We process personal data lawfully under the following GDPR Article 6 bases:

• Consent
• Contractual necessity
• Legal obligation
• Legitimate interests

Where special category data is involved, we ensure compliance with Article 9 of the GDPR.

We may collect and process the following categories of data:

• Identity data: name, ID number, VAT number
• Contact data: email address, telephone number, physical address
• Transactional data: invoices, payment records orders
• Technical data: IP address, device type, browser details
• Communications: emails, messages, support requests

Under GDPR, individuals have the right to:

• Access their personal data
• Correct or update their data
• Erase their data (“right to be forgotten”)
• Restrict or object to processing
• Data portability
• Withdraw consent
• File a complaint with the Information Commissioner's Office (ICO)

To exercise these rights, contact us at: [email protected]

We implement appropriate technical and organizational measures to secure personal data, including:

• SSL encryption and HTTPS protocols
• Secure internal data handling systems
• Staff access controls and confidentiality agreements
• Firewall and malware protection
• Regular backups and disaster recovery processes

We only share data with trusted third parties who comply with GDPR or equivalent standards.
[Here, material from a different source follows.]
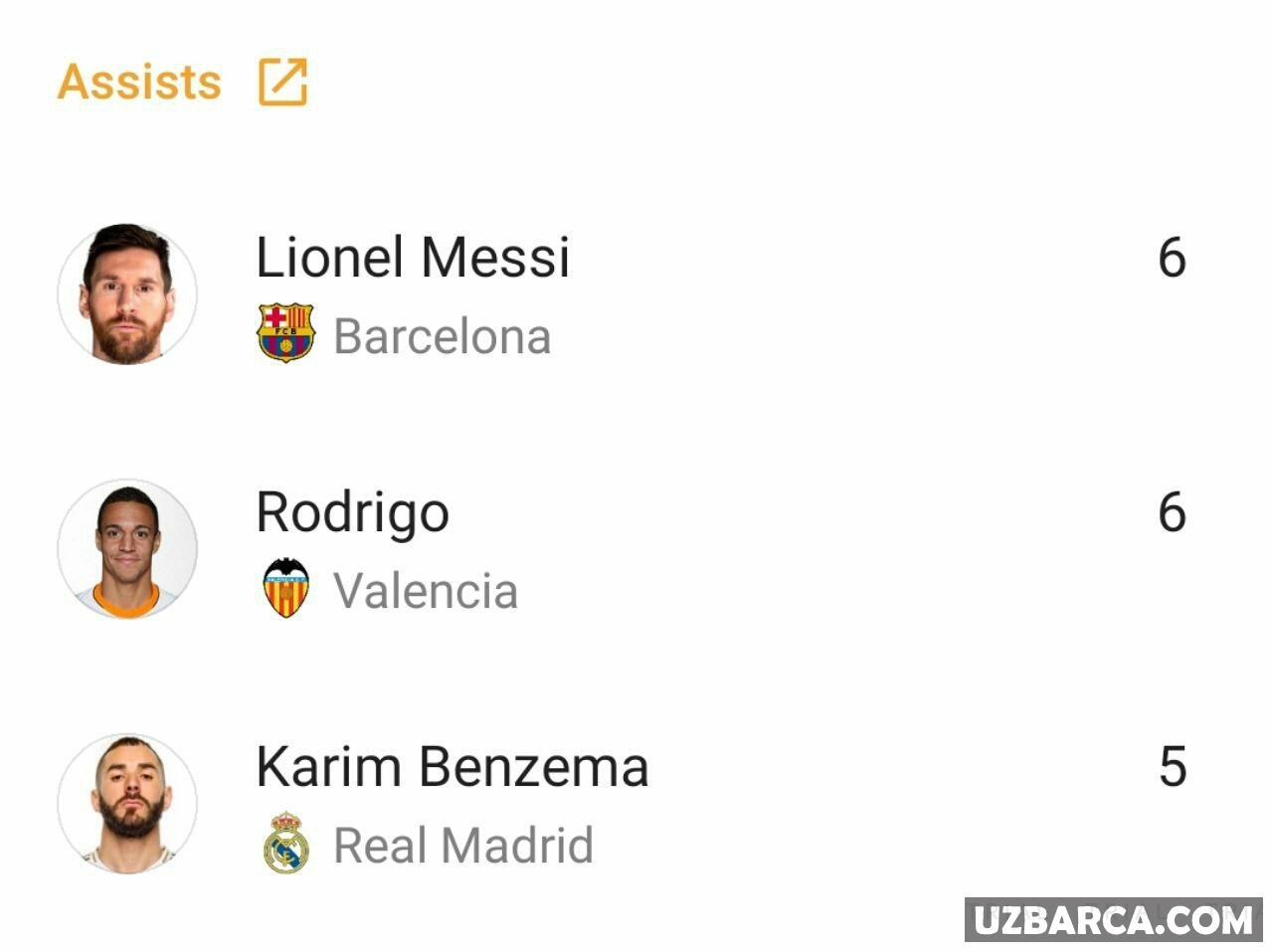The height and width of the screenshot is (952, 1273).
Task: Go to the Real Madrid team name
Action: [x=462, y=846]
These include:

• Logistics and delivery partners
• Payment processors
• IT support providers
• Legal and tax advisors

Where data is transferred outside the UK or EEA, we ensure:

• Adequate legal safeguards (e.g., Standard Contractual Clauses)
• Due diligence on third-party data handling

We retain personal data only as long as necessary to fulfill contractual, legal or business obligations:

• Transactional data: 6–7 years (for accounting compliance)
• Customer communication data: 3 years from last interaction
• Marketing data: Until consent is withdrawn or 2 years of inactivity

All employees are provided with internal data protection guidelines. We store HR data securely and limit access to authorized HR personnel. Employees are trained in GDPR and confidentiality responsibilities.

In the event of a personal data breach, we will:

• Notify the ICO within 72 hours (where applicable)
• Inform affected individuals without undue delay when high risk is determined
• Record all breach details in our internal incident log

We have appointed a Data Protection Contact to oversee compliance, handle data access requests and liaise with regulatory authorities:

All staff are required to:

• Read and adhere to this GDPR Data Protection Policy
• Complete GDPR training
• Report potential breaches or risks to the DPO immediately

We conduct regular internal audits to assess GDPR compliance. This policy is reviewed annually or in response to regulatory or operational changes.

We reserve the right to amend this policy as needed. Updates will be posted on our website with a new effective date. Continued engagement with our services implies acceptance of the updated terms.